Simon Starling, 'Shedboat-shed (Mobile Architecture No.2)', 2005, mixed media 
Simon Starling, ‘Shedboat-shed (Mobile Architecture No.2)’, 2005, mixed media

The fresh air blowing along Millbank clears my mind as I walk back towards the centre of town. Soon I’m thinking of the first thing I saw today, Rachel Whiteread’s ‘Embankment’. In the early 90s, the then-Turner Prize-winner was commissioned by Artangel to make a concrete cast of a house in Bow, East London. That wonderful monument to generations of people who had lived in a certain kind of domestic space, in a generic urban area, was demolished after a few months of national notoriety. Couldn’t it have been built again for the new show in the turbine hall of Tate Modern—the biggest and best-funded exhibition space in the country? Instead, ‘Embankment’, is based on the cast of a cardboard box that contained memorabilia from Whiteread’s childhood. But the new installation, using thousands of polyethylene boxes constructed from casts of a few such cardboard boxes, just doesn’t have the same gravitas as the earlier work. Indeed, from the viewing platform across the turbine hall, the piles of boxes look like constructions made from sugar-cubes.

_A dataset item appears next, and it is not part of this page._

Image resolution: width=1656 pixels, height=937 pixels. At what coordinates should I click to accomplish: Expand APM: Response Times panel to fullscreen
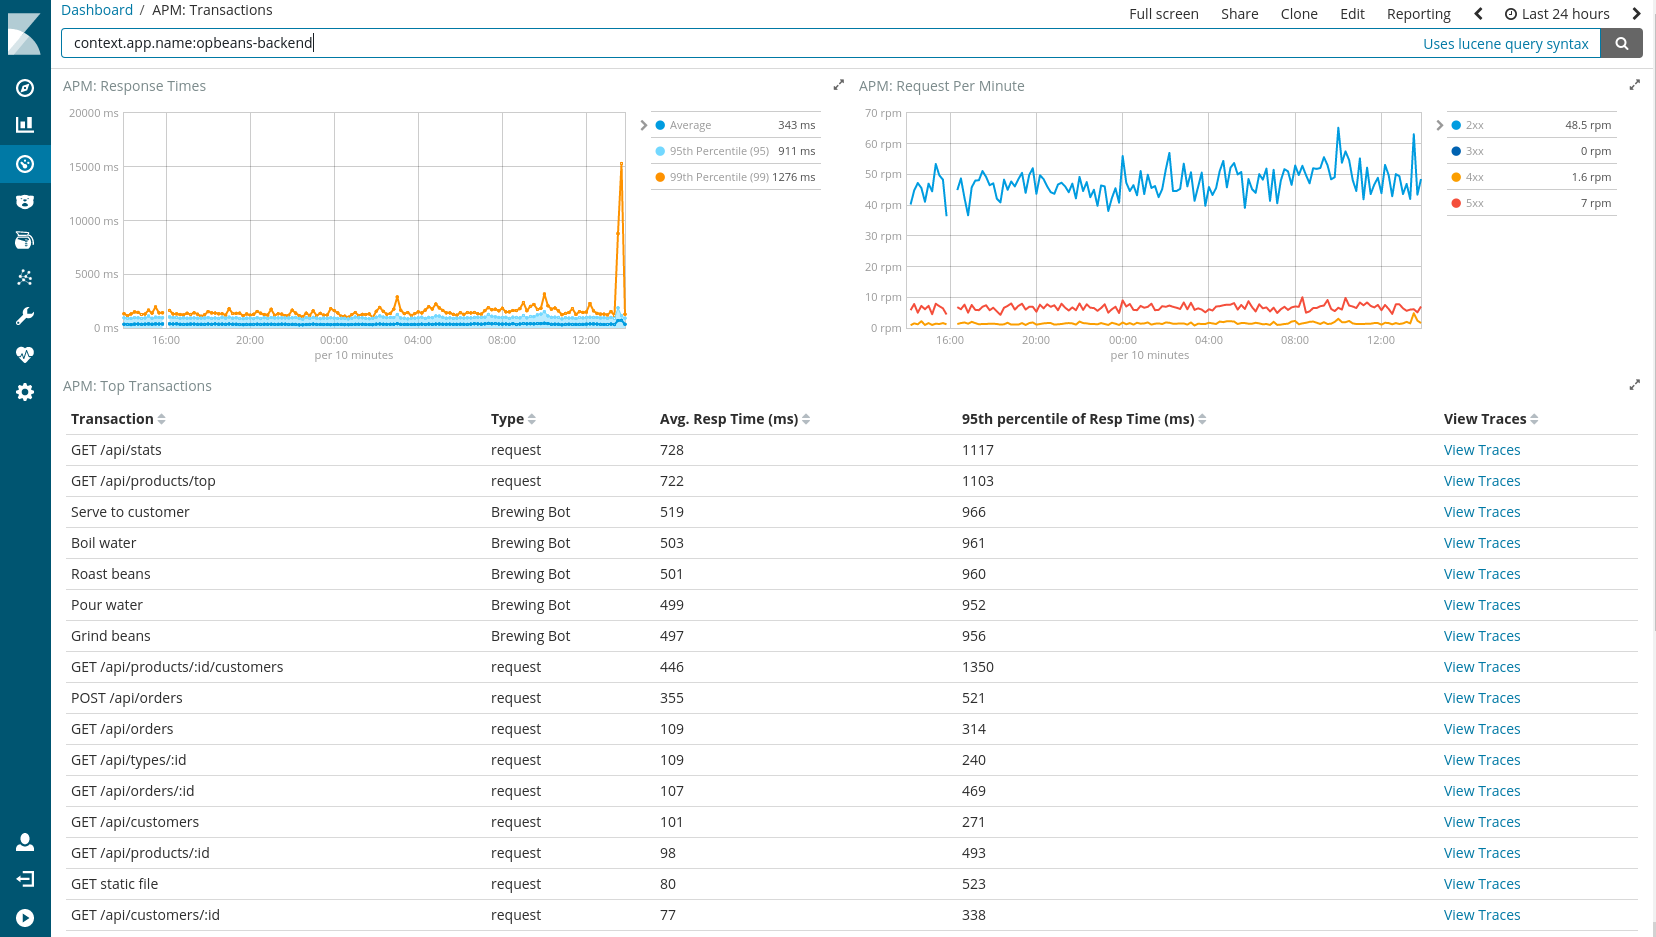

I walk up Whitehall towards the Cenotaph. I’m curious to experience the site empty of people, and to see if I can spot the wreath with Beth Derbyshire’s encrypted message. I can’t get near the monument in the middle of the road for the iron fence that has been erected to keep members of the public away from the tributes, whose poppies have turned the foot of the Cenotaph scarlet. In fact, I do manage to spot the wreath, thanks to the word ‘MESSAGE’ boldly heading it, the word divided into red and yellow segments by a diagonal line, like a semaphore flag. There is no way I can read what’s written on the card from this distance. But as I was able to make the opening of the gallery show in Greenwich yesterday afternoon, thanks to a fast ride on a Jubilee Line tube, I know what it says:

Rachel Whiteread, 'Embankment', 2005, 14000 casts of different boxes, Tate Turbine Hall, 11 October 2005-1 May 2006 
Rachel Whiteread, ‘Embankment’, 2005, 14000 casts of different boxes, Tate Turbine Hall, 11 October 2005-1 May 2006

WAR TURNS US TO STONE

Actually, the Cenotaph itself is a plain stone monument. It might be better if it was a concrete cast of some object relating to everyday life. The truth is I would love to see another Rachel Whiteread ‘House’ right here, if I can’t have it in Tate Modern’s Turbine Hall. Anyway, Beth Derbyshire’s message goes on:

IN REMEMBRANCE WE SHINE

Which is true. But rather than just commemorating the dead of the World Wars and subsequent conflicts, couldn’t the remembrance be for all those that have lost their lives in the last century? Or any other century, come to that. Not just soldiers, though for sure they would be included, but the likes of Ingmar Bergman, as well. Though, come to think of it, I believe he’s still alive!

AND RISE TO NEW DAYS

Now I am moved. I’m glad that curiosity about the final resting place of Beth’s message has made me revisit the Cenotaph. I no longer mind the fact that I sacrificed those two hours yesterday, rooted to the mindless spot. In retrospect, those old servicemen waving their flags under instruction from an artist-general set the Thames on fire. One more time, boys! Let it burn, letter by letter, with one word different just for argument’s sake: Life turns us to stone. In remembrance we shine and rise to new days.